[Records drawn from a dataset]
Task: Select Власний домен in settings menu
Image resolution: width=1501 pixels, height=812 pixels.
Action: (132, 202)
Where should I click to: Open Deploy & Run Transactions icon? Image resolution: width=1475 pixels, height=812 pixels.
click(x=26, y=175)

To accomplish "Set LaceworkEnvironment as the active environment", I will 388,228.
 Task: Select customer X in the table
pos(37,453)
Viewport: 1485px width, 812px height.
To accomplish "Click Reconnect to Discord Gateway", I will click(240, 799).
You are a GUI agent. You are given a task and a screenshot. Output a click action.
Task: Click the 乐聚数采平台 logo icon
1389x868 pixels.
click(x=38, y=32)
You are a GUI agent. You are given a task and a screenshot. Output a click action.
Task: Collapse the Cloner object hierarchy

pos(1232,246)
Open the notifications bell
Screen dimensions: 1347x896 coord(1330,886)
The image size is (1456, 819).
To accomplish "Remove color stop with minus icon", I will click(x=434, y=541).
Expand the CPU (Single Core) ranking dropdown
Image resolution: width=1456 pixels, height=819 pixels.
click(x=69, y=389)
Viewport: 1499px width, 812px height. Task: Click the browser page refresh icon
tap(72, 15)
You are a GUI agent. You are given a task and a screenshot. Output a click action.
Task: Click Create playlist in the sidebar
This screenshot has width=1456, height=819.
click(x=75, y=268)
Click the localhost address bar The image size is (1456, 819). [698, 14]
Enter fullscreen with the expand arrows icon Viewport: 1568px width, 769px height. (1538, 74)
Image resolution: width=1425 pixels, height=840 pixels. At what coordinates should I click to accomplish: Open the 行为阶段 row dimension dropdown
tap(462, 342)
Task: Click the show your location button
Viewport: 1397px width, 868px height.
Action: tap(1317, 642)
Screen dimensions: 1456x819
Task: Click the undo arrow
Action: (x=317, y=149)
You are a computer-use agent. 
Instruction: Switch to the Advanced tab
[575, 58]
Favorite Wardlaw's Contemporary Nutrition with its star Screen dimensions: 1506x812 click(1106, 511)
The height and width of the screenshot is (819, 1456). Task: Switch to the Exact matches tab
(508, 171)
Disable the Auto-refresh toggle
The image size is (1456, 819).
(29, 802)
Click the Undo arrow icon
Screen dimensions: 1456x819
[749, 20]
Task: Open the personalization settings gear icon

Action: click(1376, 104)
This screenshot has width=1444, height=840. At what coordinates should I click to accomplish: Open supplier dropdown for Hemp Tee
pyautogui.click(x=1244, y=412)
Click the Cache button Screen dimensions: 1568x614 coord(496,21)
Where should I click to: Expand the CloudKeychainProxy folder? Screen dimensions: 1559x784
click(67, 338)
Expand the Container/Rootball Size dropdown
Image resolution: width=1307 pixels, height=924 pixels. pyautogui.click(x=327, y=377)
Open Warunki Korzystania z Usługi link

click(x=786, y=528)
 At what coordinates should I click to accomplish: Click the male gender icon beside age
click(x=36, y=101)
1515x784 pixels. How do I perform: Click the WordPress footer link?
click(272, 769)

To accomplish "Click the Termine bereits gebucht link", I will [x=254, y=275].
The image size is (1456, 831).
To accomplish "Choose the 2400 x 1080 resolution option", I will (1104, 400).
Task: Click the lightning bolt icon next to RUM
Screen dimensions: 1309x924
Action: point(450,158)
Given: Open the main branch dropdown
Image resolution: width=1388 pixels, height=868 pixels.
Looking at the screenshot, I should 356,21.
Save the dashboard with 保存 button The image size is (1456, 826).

Work required>
The only acceptable answer is the full set of entries, repeated exactly.

Written answer>
Task: Select Власний домен in settings menu
Image resolution: width=1501 pixels, height=812 pixels.
Action: (132, 202)
Where should I click to: Open Deploy & Run Transactions icon? Image resolution: width=1475 pixels, height=812 pixels.
click(x=26, y=175)

To accomplish "Set LaceworkEnvironment as the active environment", I will 388,228.
 Task: Select customer X in the table
pos(37,453)
Viewport: 1485px width, 812px height.
To accomplish "Click Reconnect to Discord Gateway", I will click(240, 799).
You are a GUI agent. You are given a task and a screenshot. Output a click action.
Task: Click the 乐聚数采平台 logo icon
1389x868 pixels.
click(x=38, y=32)
You are a GUI agent. You are given a task and a screenshot. Output a click action.
Task: Collapse the Cloner object hierarchy

pos(1232,246)
Open the notifications bell
Screen dimensions: 1347x896 coord(1330,886)
The image size is (1456, 819).
To accomplish "Remove color stop with minus icon", I will click(x=434, y=541).
Expand the CPU (Single Core) ranking dropdown
Image resolution: width=1456 pixels, height=819 pixels.
click(x=69, y=389)
Viewport: 1499px width, 812px height. Task: Click the browser page refresh icon
tap(72, 15)
You are a GUI agent. You are given a task and a screenshot. Output a click action.
Task: Click Create playlist in the sidebar
This screenshot has width=1456, height=819.
click(x=75, y=268)
Click the localhost address bar The image size is (1456, 819). [698, 14]
Enter fullscreen with the expand arrows icon Viewport: 1568px width, 769px height. (1538, 74)
Image resolution: width=1425 pixels, height=840 pixels. At what coordinates should I click to accomplish: Open the 行为阶段 row dimension dropdown
tap(462, 342)
Task: Click the show your location button
Viewport: 1397px width, 868px height.
Action: tap(1317, 642)
Screen dimensions: 1456x819
Task: Click the undo arrow
Action: (x=317, y=149)
You are a computer-use agent. 
Instruction: Switch to the Advanced tab
[575, 58]
Favorite Wardlaw's Contemporary Nutrition with its star Screen dimensions: 1506x812 click(1106, 511)
The height and width of the screenshot is (819, 1456). Task: Switch to the Exact matches tab
(508, 171)
Disable the Auto-refresh toggle
The image size is (1456, 819).
(29, 802)
Click the Undo arrow icon
Screen dimensions: 1456x819
[749, 20]
Task: Open the personalization settings gear icon

Action: click(1376, 104)
This screenshot has width=1444, height=840. At what coordinates should I click to accomplish: Open supplier dropdown for Hemp Tee
pyautogui.click(x=1244, y=412)
Click the Cache button Screen dimensions: 1568x614 coord(496,21)
Where should I click to: Expand the CloudKeychainProxy folder? Screen dimensions: 1559x784
click(67, 338)
Expand the Container/Rootball Size dropdown
Image resolution: width=1307 pixels, height=924 pixels. pyautogui.click(x=327, y=377)
Open Warunki Korzystania z Usługi link

click(x=786, y=528)
 At what coordinates should I click to accomplish: Click the male gender icon beside age
click(x=36, y=101)
1515x784 pixels. How do I perform: Click the WordPress footer link?
click(272, 769)

To accomplish "Click the Termine bereits gebucht link", I will [x=254, y=275].
The image size is (1456, 831).
To accomplish "Choose the 2400 x 1080 resolution option", I will (1104, 400).
Task: Click the lightning bolt icon next to RUM
Screen dimensions: 1309x924
Action: point(450,158)
Given: Open the main branch dropdown
Image resolution: width=1388 pixels, height=868 pixels.
Looking at the screenshot, I should 356,21.
Save the dashboard with 保存 button The image size is (1456, 826).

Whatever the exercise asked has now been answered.